はじめこそうまく回せませんでしたが、慣れれば簡単で、今や永遠に回すことができそうな気がするほどの小慣れ具合になってきました。

思い起こすのは、昨年、猛烈な台風がやってきたある夜のこと。東京が暴風域の真ん中に入るなか、私はフラフープにいそしんでいました。
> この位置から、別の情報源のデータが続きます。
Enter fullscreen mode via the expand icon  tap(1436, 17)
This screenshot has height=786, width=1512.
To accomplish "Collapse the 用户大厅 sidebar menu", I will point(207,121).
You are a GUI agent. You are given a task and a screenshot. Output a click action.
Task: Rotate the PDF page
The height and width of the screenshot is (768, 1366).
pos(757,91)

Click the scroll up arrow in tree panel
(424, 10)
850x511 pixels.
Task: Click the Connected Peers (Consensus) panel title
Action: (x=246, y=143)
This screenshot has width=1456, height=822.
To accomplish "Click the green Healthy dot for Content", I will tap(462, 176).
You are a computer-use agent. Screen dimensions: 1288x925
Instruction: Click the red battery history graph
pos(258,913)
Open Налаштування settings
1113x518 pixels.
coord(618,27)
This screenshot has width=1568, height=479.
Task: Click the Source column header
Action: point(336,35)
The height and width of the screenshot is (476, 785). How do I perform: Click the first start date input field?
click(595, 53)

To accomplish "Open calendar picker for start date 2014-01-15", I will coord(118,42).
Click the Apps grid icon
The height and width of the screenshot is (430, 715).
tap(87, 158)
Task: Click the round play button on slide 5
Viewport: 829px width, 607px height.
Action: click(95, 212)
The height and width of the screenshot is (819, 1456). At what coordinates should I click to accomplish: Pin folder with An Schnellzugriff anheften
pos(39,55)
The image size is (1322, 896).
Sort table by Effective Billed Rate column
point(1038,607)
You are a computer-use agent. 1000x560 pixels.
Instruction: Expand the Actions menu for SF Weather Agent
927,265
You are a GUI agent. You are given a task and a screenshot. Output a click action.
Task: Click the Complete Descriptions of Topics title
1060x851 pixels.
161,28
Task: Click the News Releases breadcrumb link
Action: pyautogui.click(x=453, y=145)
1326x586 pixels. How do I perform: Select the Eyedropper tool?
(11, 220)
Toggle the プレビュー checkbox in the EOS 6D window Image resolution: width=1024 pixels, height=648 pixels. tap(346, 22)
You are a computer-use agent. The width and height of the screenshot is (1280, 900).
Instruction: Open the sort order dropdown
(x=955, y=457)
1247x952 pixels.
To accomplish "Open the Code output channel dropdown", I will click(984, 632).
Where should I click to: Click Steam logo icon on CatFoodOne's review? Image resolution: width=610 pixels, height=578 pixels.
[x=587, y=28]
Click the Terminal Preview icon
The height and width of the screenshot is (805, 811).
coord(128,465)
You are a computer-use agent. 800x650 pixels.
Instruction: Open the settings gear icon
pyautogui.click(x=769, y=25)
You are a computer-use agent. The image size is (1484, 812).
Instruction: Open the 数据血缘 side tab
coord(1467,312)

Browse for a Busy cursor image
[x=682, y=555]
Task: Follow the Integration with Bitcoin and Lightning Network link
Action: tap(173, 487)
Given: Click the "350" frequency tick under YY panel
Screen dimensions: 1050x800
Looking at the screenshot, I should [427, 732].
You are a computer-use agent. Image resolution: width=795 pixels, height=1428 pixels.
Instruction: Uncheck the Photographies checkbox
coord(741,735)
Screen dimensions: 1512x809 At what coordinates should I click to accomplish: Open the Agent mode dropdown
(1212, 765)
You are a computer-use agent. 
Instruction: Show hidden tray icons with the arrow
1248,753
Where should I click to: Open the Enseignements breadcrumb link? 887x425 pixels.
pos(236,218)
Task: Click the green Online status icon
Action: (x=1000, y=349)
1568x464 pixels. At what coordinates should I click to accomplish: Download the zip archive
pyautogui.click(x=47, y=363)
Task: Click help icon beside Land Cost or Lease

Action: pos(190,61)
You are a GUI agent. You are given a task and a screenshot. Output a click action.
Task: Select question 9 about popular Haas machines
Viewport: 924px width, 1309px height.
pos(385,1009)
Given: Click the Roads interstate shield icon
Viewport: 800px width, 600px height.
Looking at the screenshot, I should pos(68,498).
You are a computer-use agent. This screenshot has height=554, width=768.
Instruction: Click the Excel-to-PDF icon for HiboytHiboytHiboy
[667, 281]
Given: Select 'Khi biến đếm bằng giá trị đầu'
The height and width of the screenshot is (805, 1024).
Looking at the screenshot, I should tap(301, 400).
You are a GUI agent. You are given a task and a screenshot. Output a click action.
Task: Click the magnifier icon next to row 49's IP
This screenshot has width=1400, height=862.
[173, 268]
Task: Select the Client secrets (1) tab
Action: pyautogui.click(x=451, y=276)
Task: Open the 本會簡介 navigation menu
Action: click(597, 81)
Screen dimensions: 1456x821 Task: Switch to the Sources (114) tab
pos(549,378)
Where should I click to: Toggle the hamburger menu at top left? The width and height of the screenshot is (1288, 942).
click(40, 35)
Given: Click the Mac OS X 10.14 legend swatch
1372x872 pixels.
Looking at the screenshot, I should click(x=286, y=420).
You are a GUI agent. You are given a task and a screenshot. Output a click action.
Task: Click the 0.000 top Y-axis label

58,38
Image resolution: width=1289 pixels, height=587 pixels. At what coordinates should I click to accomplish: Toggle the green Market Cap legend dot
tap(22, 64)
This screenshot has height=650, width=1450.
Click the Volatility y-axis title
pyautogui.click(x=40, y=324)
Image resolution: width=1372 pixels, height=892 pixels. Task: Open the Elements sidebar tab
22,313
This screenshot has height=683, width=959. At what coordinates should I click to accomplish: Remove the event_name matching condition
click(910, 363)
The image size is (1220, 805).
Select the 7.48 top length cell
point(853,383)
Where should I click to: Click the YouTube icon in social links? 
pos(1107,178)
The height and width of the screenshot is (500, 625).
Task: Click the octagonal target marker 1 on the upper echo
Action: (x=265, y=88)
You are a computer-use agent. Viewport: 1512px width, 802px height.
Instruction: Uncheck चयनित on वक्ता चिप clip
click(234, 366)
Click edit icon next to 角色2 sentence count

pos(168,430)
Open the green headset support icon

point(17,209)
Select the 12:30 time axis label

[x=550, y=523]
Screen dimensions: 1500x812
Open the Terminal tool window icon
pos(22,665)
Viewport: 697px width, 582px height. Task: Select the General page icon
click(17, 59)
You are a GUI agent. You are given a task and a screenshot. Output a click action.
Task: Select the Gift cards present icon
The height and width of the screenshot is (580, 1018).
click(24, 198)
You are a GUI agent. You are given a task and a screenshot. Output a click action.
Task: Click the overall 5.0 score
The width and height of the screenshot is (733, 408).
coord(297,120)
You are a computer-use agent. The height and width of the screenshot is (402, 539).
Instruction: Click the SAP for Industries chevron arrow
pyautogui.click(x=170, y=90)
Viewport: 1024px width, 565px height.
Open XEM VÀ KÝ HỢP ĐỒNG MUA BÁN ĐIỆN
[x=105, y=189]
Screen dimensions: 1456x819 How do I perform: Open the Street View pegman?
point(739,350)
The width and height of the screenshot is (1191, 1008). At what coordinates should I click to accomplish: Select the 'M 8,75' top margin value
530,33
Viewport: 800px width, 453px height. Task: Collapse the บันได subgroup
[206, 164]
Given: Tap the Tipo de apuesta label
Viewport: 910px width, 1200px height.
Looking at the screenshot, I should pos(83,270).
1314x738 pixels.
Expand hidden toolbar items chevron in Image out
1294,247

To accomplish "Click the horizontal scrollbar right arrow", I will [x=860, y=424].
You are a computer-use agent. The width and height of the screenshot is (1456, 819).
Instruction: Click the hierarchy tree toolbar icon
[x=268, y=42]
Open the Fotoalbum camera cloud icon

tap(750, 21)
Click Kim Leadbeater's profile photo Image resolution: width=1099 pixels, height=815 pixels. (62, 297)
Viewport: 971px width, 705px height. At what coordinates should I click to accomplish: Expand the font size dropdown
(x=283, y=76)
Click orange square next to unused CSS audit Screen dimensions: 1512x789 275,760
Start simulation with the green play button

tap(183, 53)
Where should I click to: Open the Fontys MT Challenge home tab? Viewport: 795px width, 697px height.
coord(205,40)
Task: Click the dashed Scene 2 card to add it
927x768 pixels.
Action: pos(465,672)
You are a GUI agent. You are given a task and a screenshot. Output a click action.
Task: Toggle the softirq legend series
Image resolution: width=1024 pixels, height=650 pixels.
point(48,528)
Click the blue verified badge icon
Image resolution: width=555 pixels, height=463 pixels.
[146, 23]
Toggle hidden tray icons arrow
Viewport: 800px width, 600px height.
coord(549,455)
フラフープは、左右均等に筋力をつけるため、数分ずつ逆回転で回さなくてはなりません。左回しが終わって右回しを始めたとき、ふと気がついたのです。自分は今、台風の回転に逆らってフラフープを回しているのだということに。まるで大自然の猛威を前に、部屋の一室で懸命に抵抗している人間のようだ! これまでの人生の一、二を争うレベルで、バカバカしい気分になりましたね。

筆者愛用のフラフープ。

さて、そんなくだらない話はさておき、フラフープといえばこの方です。

ヴァイオリニストのヒラリー・ハーンさん。

こちらの動画は、ヴァイオリンによるコミカルなパフォーマンスが人気のYoutubeデュオ、トゥーセット・ヴァイオリンのコンサートに、ヒラリーさんがゲストとして登場したときの様子。3人でフラフープをまわしながら、パガニーニの「24のカプリース」を演奏していくというものです。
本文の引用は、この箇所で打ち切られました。